Lyme : désaccord profond entre la HAS et l’Académie de médecine

Paris, le mercredi 4 juillet 2018 – Après des mois de discussions, souvent houleuses, la Haute autorité de Santé (HAS) a rendu publiques le 20 juin ses nouvelles recommandations de bonnes pratiques pour la prise en charge de la « Borréliose de Lyme et autres maladies vectorielles à tiques ». Alors qu’en dépit du consensus contraire d’une large majorité de sociétés savantes, une poignée de médecins soutient l’existence de formes chroniques atypiques de la maladie de Lyme, la HAS a tenté un acrobatique consensus en proposant une nouvelle classification, inédite et encore unique au monde. A travers la symptomatologie/syndrome persistant(e) polymorphe après piqûre de tique (SPPT), dont l’imprécision du nom traduit déjà les difficultés de définition, la HAS ouvre la porte à une reconnaissance des cas pour lesquels aucune autre étiologie n’a pu être confirmée.

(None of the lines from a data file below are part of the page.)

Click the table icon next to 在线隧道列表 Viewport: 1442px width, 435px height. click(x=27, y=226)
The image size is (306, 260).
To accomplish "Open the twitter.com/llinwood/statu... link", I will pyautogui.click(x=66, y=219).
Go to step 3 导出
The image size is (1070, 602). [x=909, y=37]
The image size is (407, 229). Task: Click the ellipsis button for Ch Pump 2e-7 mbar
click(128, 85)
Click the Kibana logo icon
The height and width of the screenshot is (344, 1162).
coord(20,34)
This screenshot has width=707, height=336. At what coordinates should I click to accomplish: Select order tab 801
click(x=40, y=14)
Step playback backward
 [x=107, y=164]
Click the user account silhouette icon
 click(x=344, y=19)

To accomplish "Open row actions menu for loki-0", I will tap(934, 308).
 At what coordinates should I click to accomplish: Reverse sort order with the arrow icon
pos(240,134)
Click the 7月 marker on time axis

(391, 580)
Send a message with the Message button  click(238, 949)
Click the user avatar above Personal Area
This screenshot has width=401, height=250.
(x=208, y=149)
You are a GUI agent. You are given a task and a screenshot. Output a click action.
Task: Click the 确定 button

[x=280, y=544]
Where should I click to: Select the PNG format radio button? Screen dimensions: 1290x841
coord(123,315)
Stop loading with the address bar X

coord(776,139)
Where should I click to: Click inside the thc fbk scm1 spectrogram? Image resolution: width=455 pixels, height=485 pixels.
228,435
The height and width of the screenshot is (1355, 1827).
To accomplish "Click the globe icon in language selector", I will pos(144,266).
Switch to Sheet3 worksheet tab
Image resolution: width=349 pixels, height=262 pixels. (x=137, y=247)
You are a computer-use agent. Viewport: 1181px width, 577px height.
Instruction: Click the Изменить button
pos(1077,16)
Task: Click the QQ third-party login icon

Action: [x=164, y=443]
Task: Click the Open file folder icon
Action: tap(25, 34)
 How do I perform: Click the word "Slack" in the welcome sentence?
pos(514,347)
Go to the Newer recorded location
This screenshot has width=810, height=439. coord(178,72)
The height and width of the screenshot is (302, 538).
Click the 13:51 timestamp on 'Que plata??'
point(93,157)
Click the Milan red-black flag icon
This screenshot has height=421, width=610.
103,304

Des propositions ineptes et dispendieuses

On le sait, la plupart des spécialistes des maladies infectieuses ont manifesté leur incompréhension face au choix de la HAS, qu’ils considèrent comme dangereux car encourageant potentiellement certaines dérives et notamment la prescription d’antibiothérapie au long cours dont l’utilité et l’efficacité n’ont jamais été démontrées et dont les risques sont multiples à l’échelon individuel et collectif. S’inscrivant sur cette même ligne, l’Académie nationale de médecine évoque à son tour sa grande « déception». « Loin de clarifier la situation, l’HAS voulant contenter tout le monde ne satisfait personne. Elle maintient l’ambiguïté, en particulier sur la notion de Lyme chronique, à travers ce qu’elle dénomme « symptomatologie / syndrome persistant(e) polymorphe après piqûre de tique ou SPPT « . L’HAS reconnaît de fait implicitement l’existence d’une telle pathologie sans la moindre preuve avec, pour conséquence, des propositions de prise en charge lourde impliquant des investigations nombreuses, couteuses et souvent inutiles. Quant à vouloir créer des « centres spécialisés des maladies vectorielles à tiques » , l’Académie tient à émettre fermement ses plus extrêmes réserves sur une proposition dispendieuse qui tend à désavouer l’expertise des services de maladies infectieuses et tropicales existants » détaillent les sages dans un communiqué rend public hier.

Une méthodologie à géométrie variable

Au-delà de la maladie de Lyme, dans une période où la diffusion de théories scientifiques alternatives connaît un succès croissant et où la parole des « experts » est de plus en plus discréditée, cette prise de position de la HAS, à la frontière entre la diplomatie politique et la médecine basée sur les preuves, complexifie un peu plus la transmission d’informations raisonnées. L’analyse détaillée des recommandations de la HAS paraît en effet confirmer que la rigueur scientifique a été éprouvée.
Ainsi, les guides méthodologiques de la HAS concernant notamment la lecture des articles invitent à appliquer une grille, qui conduit généralement à ne retenir qu’un très petit nombre d’études. Le médecin et blogueur Hervé Maisonneuve note ainsi que sur « 195 revues systématiques, le taux moyen de sélection des articles était de 3 % ». Pourtant, pour la maladie de Lyme, jusqu’à 40 % des études ont été retenues, y compris des travaux ne portant que sur un très petit nombre de patients, qui ne peuvent avoir de valeur qu’expérimentale et non pour établir des recommandations générales. Où l’on voit que les institutions qui ont pu hier être épinglées pour différents conflits d’intérêt, continuent à connaître des difficultés variées.